— Instructions for the task —
In the records below, find each line with the word "agent" and copy it.

*-*-*

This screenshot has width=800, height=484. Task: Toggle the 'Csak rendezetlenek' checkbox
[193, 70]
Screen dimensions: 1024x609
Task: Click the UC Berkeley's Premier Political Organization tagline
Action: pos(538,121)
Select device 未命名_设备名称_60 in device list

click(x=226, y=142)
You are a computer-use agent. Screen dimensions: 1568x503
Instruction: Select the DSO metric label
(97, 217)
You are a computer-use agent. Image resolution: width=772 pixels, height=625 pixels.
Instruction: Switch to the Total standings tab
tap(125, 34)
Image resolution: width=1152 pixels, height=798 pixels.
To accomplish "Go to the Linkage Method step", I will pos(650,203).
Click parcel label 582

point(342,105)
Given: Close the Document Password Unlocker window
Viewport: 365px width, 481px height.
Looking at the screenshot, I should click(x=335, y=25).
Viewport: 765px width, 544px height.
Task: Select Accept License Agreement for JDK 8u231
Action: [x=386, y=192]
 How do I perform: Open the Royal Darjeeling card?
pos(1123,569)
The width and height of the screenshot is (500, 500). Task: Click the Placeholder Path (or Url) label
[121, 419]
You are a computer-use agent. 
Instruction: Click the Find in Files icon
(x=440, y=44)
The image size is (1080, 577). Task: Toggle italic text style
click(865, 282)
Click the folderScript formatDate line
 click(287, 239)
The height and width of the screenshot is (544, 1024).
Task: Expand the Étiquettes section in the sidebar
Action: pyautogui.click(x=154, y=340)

*-*-*

— Reply —
You are a computer-use agent. Screen dimensions: 1568x503
You are a computer-use agent. Image resolution: width=772 pixels, height=625 pixels.
You are a computer-use agent. 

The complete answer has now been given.